Wide-grip Lat Pulldown
The Lat Pulldown training exercise is closely like the combination of both the rear delt row and the bent over row. This particular exercise targets the rear delts, the lats and majority of the muscle groups found in the back.
What you need to fulfill this exercise is a cable pulldown machine.
How to do it:
- Start off by positioning yourself on the cable pulldown machine.
- Do not forget to adjust the knee pads at your prescribed comfort level.
- Next, grab the bar with an overhand grip. In other terms, your palms should face forward. Your arms should be fully extended and straight.
- Position your back slightly leaning backwards creating a small arch and stick your chest out. This will be your starting position.
- Now, exhale as you pull down the bar until it slightly reaches your chest.
- Lastly, inhale as your return the bar going back to the starting position.
- Repeat for number of prescribed repetitions.
How does Firefighter Training Connect to Cardio and Crossfit?
If up to this point, you are still confused on how a firefighter’s training can correlate and be of an advantage to cardio exercises and crossfit trainings. Then, let me sum it all up for you.

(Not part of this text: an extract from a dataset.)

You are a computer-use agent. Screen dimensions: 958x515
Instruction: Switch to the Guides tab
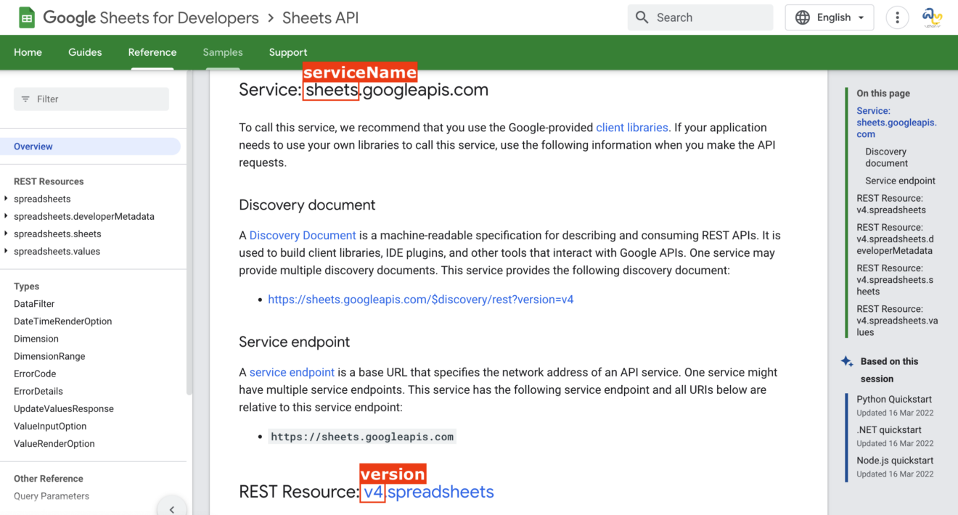(85, 52)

A firefighter needs to train in order to build stamina, speed, power, strength and coordination. Thus, firefighter training evolved to provide extensive training for firefighters to develop high quality performance in every fire mission they will respond to. The firefighter training consists of workout regimens that are not far off from what cardio and crossfit training uses.

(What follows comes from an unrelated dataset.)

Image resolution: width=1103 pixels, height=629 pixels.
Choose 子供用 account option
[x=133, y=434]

Furthermore, we can learn a lot from the Firefighter training because they are a bit more intensed compared to the regular crossfit and cardio exercises. Why? Because they deal with victims that can weigh of up to 500 lbs, they carry unequal weights of heavy loads from both hands and they wear a uniform that has an approximate weight of 10-15 kg.
All in all, because of the intensity and extensiveness required from the training of firefighters, we, as regular people will be challenged significantly. The overall state of the body would have to adjust to the extremities required from a firefighter training.